すっかり大人気作品となった「ゼロの使い魔」。実は5巻まで読んで放り出してたんですけど、このたび最新刊まで一気読みしました。
いやー、すんげえ幸せだった。普通に面白すぎるからもう読まなくていいかなあというなんとも理不尽な理由で放り出してたんですけど、14巻まで一気にまとめ読みしたらこれがまた想像以上に面白かった。
きっちり一巻ずつで話がまとまってるのは相変わらずだけど、それだけが延々続くライトノベルはもう読み飽きちゃったんだよね。その点『ゼロの使い魔』は着実に大きな物語も進んでる感触があるのがいい。これならすっかりラノベの新規開拓の気力が無くなってしまった僕でも引っぱられます。

海燕さん曰く「ウェルメイド」の作品。僕の語彙に無い言葉なのでニュアンス違うかもしれないけど、まあベタも突き詰めれば王道になるってことの見本のような作品ということでしょうか。


たぶん僕はもう、そういう作品で想定される読者からは外れてしまっているような気がするんですよ。例えば『ハルヒ』も『とらドラ』も『禁書目録』も、どれを読んでも普通におもしろいと思うけど、同時に続きはもう読まなくていいかな、とも思ってしまう。上の記事のコメント欄に挙がってる『僕と魔女式アポカリプス』や『文学少女』も読んでるけどほぼ同じ感想。こりゃあもう、本が悪いんじゃなくて僕がラノベのメインの読者層から外れちゃってると思うのが正しいんじゃないか。海燕さんが自分のアンテナがさび付いてるだけか? と広く問いたくなる気持ち、僕にもよーくわかる。

とはいえ全部が全部読めなくなっちゃったってわけじゃなく、id:skerenmiさんに執拗に薦められて読んだ『ディバイデット・フロント』とかは思いっきりストライクゾーンだったりするんだよね。こういうのが、きっと探せばまだいくらかはあるんでしょう。ならそれだけピックアップしてつまんでいけば何の問題も無いよね。
面白さがわからなくなったわけじゃないのに読まなくなるというのは妙な気分だけど、それはもうしょうがないことなんだろう。
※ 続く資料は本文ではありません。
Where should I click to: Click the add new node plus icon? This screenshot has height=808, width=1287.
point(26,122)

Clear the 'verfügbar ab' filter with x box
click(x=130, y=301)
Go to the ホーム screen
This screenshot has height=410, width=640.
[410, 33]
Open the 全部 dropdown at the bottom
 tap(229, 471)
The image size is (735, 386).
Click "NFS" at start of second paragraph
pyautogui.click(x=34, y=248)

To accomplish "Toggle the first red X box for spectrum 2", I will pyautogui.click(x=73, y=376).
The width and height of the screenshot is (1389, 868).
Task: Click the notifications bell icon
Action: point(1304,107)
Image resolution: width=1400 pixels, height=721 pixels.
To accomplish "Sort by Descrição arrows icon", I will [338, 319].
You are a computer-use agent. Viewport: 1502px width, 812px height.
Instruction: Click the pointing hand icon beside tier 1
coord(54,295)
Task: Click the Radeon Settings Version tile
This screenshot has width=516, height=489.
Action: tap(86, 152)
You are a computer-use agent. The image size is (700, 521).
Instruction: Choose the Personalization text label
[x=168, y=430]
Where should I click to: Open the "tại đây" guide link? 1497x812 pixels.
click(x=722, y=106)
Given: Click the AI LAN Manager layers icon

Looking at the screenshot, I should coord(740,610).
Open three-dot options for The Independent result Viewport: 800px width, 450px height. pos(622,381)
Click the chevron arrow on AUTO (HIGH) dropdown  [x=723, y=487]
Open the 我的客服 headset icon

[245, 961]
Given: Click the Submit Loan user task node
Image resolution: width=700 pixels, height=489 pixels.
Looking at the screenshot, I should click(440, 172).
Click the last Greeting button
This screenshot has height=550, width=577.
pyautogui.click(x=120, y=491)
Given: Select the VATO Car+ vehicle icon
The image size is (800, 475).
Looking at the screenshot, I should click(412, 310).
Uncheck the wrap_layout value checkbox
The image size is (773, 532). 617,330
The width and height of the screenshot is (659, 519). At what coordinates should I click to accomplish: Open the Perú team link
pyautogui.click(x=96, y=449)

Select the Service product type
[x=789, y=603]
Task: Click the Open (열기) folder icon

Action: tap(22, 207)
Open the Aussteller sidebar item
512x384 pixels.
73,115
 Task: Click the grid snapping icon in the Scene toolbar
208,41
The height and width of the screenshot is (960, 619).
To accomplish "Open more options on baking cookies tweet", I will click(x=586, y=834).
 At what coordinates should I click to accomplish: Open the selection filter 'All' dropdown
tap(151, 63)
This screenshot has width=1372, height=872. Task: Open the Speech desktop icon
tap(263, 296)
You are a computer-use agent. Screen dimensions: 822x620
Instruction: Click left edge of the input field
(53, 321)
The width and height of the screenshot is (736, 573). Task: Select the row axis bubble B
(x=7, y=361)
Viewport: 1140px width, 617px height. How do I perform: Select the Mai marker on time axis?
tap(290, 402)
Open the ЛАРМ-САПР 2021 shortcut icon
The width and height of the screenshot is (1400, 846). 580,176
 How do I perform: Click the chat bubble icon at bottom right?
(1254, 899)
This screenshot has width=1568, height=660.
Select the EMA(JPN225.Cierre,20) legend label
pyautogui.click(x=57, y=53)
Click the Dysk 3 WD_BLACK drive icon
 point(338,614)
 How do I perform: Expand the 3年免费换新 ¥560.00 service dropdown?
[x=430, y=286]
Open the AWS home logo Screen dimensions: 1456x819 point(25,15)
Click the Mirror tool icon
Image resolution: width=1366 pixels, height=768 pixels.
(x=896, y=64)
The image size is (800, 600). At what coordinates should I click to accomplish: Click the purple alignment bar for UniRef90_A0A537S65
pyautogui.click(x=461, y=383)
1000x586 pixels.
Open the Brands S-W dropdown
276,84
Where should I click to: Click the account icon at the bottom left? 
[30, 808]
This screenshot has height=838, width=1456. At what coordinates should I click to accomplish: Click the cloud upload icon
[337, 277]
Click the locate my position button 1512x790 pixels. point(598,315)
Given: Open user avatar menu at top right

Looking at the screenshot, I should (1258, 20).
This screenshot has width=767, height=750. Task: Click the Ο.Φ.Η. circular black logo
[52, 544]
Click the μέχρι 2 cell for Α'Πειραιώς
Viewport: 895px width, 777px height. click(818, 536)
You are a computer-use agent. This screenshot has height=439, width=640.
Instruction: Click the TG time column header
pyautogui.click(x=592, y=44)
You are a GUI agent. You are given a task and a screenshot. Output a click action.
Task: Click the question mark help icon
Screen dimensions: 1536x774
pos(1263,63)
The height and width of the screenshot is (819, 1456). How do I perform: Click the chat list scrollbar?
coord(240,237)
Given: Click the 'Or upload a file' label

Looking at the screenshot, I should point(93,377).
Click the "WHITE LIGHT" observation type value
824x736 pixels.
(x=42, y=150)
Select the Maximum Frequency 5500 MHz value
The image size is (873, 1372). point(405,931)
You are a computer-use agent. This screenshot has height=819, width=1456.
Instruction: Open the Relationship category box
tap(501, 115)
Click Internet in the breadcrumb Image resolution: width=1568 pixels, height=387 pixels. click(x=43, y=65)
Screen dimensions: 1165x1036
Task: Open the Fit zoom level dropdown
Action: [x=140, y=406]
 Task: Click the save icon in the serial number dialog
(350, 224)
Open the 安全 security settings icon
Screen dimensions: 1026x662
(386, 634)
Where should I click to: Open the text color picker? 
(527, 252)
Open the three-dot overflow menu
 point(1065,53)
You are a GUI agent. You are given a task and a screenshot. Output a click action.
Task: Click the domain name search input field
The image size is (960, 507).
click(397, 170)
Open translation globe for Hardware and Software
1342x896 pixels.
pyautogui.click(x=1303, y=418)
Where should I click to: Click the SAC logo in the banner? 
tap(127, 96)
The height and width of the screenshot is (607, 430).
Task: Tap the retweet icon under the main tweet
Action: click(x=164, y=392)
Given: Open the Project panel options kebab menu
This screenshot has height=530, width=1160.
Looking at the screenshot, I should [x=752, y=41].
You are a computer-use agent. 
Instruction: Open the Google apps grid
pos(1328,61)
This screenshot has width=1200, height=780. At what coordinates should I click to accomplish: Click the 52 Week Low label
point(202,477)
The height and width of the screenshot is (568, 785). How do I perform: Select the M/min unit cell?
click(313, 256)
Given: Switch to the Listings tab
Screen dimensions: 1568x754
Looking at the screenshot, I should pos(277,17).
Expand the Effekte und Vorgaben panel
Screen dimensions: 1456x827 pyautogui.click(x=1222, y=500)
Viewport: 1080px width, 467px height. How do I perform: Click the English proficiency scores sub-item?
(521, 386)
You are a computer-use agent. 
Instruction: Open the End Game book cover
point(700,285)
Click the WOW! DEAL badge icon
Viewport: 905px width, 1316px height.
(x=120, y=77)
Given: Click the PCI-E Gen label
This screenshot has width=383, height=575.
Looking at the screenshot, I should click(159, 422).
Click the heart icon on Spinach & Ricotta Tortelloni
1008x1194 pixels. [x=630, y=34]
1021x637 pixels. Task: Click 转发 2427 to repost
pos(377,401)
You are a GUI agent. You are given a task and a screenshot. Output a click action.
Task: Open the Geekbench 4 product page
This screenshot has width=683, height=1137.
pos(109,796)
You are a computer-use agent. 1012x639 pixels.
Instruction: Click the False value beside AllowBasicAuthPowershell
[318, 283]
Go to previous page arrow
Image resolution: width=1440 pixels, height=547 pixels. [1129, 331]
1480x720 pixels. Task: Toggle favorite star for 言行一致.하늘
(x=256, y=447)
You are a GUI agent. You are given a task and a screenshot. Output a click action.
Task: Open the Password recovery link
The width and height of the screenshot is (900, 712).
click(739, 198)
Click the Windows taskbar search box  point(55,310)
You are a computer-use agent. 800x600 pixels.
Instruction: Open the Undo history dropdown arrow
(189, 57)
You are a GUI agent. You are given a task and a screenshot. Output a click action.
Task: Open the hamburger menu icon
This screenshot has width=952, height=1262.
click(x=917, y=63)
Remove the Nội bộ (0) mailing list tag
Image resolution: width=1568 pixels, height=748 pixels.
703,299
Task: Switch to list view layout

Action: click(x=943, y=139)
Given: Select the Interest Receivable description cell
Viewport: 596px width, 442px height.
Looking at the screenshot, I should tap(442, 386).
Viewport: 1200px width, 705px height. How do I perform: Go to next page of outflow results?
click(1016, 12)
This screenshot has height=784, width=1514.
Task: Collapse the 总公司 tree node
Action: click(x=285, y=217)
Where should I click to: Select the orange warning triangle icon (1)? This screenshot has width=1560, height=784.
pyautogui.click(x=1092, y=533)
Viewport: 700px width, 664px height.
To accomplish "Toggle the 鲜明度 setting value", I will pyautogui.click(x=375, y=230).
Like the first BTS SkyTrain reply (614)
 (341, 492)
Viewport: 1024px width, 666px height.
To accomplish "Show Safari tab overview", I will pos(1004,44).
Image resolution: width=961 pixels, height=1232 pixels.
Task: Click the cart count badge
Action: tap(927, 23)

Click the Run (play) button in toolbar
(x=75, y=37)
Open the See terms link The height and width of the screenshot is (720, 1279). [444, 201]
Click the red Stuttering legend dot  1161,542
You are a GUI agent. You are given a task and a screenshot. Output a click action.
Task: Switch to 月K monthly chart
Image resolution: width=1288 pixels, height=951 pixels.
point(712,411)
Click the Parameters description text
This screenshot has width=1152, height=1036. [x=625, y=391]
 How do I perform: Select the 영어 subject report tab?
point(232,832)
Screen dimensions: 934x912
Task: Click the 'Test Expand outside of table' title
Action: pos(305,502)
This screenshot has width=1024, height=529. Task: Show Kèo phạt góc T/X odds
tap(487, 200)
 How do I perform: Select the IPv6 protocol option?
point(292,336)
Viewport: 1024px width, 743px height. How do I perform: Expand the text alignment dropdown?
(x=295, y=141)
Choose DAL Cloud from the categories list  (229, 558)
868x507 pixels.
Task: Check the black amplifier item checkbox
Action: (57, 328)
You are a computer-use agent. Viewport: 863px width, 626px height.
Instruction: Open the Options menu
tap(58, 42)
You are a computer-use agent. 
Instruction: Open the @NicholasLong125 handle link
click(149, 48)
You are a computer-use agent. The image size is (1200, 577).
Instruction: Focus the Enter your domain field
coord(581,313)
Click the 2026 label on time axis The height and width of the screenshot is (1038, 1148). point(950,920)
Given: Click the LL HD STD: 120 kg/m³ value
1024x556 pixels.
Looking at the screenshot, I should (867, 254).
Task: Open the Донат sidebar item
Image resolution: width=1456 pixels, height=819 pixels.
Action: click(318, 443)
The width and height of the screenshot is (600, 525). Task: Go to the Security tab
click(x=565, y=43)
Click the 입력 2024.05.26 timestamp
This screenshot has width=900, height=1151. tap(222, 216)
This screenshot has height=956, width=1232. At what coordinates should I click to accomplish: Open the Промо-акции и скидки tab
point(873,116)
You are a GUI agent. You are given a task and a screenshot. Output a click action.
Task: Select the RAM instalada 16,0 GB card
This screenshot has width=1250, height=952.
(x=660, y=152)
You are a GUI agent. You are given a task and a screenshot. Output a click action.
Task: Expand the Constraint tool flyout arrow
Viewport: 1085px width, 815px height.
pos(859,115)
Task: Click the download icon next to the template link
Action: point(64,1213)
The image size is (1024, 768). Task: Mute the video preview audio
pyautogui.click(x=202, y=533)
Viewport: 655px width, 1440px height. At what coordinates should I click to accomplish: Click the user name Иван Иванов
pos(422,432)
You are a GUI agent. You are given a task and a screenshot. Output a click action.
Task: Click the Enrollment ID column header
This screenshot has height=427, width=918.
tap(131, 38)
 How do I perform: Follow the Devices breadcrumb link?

悲しいことだけど、ジャンルとしてのライトノベルは、もう僕の中では死んでしまったのだろう。


……でも、『ゼロの使い魔』はちょっと違うんですよね。自分のストライクゾーンからは外れてるのに、あまりに力が強いので無理矢理引っ張り込まれてる感触がある。
ああなんだ、これが楽しめるんなら「僕の中では死んでしまったんだろう」なんて諦めなくても大丈夫なんじゃないか? 全然死んでないんじゃないか? とポジティブな気持ちが沸いてきます。ヤマグチノボルすげえ。なぜかアマゾンの作者名が兎塚エイジ*1になってるけどすげえ。